I bought a microwave, a toaster, a wooden spoon and few other little bits and pieces I needed in the kitchen. I really wish I’d packed my beautiful wooden chopping boards… And I made rizogalo and pumpkin soup yesterday. Yum.

I went to the only place on Paros which sells asian suppies and bought stuff to make a green curry and paid 32 euros for things I’d have paid $20 for in Australia… You know, extravagant stuff like green curry paste, soy sauce, egg noodles, basmati rice and other such exotic and wildly expensive luxuries.

I became disillusioned at the money offered for work here as opposed to what it costs to live. For instance I found out that its common for jobs to pay approximately the price of a cup of coffee per hour. Now go work that out. You have to work over 3 hours for a pizza…

In order to make ends meet you either have to work all the time, or eat very little. Forget having a phone or internet or power. How do people do it?

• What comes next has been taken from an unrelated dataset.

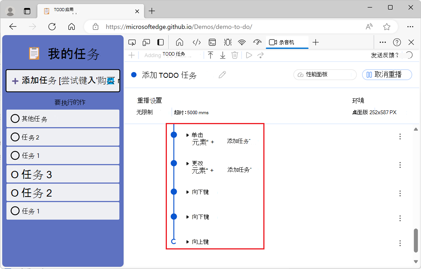Click the export recording down-arrow icon
The image size is (421, 269).
(x=223, y=55)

I went and asked about getting a permit to sell my own stuff in a stall over summer. I mean, I’ve done markets many times in Australia, how hard can it be?

The answer is: very hard.

Apparently this is the procedure:

1. I have to get in touch with the Ministry of Finance and Development (growth?) in Athens in order obtain a certificate of handicraft ability (or whatever that translates to properly). Whatever the correct translation would be, what it means in essence is that I need to get my degree from Australia recognised in Greece (obviously at some cost), which might necessitate I do some kind of exam in Athens (or, wonders never cease, maybe on skype) to prove that I’m an artist and make/do the things I claim to do…

WTF?

2. Get a tax number (got that)

3. Register a business (which makes sense since I’d have to give invoices for the things I sell …)* – at a market stall? Still… ok, go with that…

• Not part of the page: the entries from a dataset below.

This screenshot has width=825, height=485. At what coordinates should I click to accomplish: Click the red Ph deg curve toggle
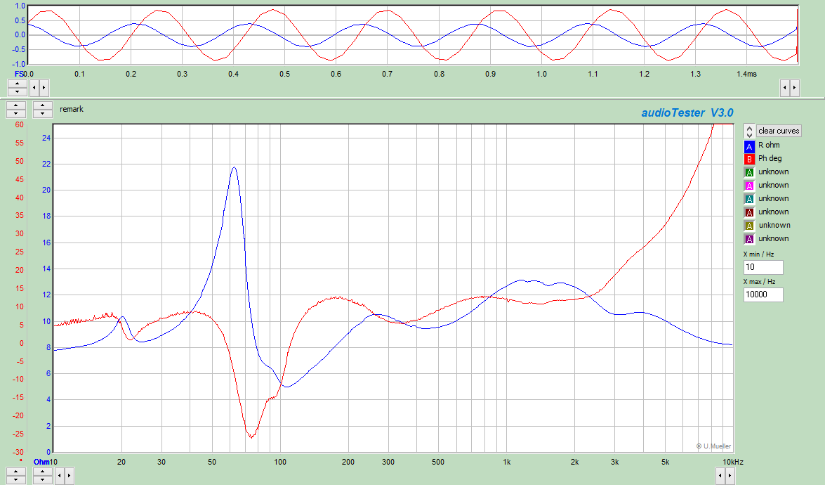[749, 159]
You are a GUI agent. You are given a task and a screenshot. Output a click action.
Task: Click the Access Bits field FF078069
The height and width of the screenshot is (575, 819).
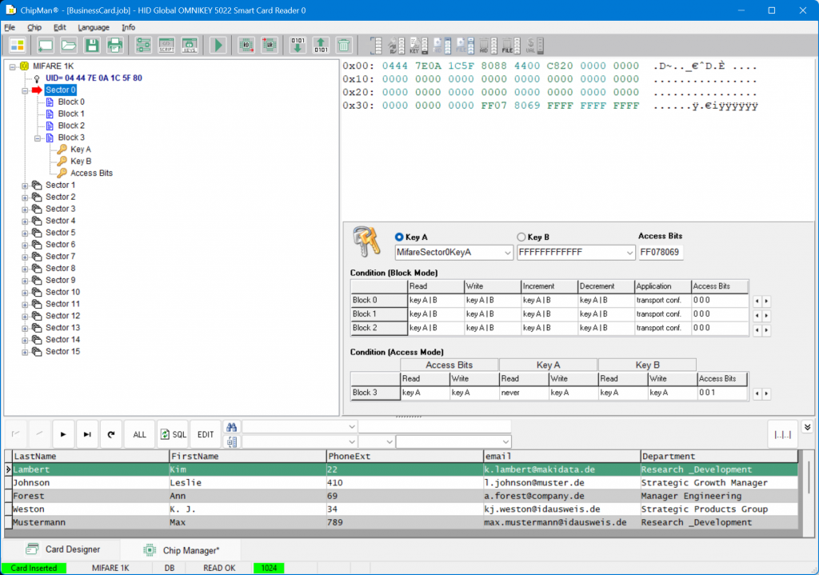[x=660, y=253]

4. Apply to the local council for a permit for ‘outdoor sales’, which needs to go though the local committee (which includes the store owners committee). Applications for those licenses must be submitted from October till January so I’m already too late for 2019. Its illegal to just set up and sell, I’d have my stuff confiscated if I didn’t have a license and face hefty fines.

However, even if I do all the above, I have a 95% chance of getting knocked back. They just don’t give licenses for that kind of thing cause shop owners don’t want the competition.

They only granted ONE artist license this year and that was for a portrait artist working on the spot.

*If I get the business registration, I can sell to shops or through shops but I need a business number in order to give out invoices. Of course then I have to pay 185 euro a month for insurance plus at least 50 a month to an accountant to keep my books… whether I’m working or not.

I feel like one of those moles you wack at fairground games. Seriously.

So now I’m back to polishing up my resume in order to apply for a job to work for a coffee an hour. If I’m lucky I might even get a job that pays for 1.25 coffees and hour! Yippee!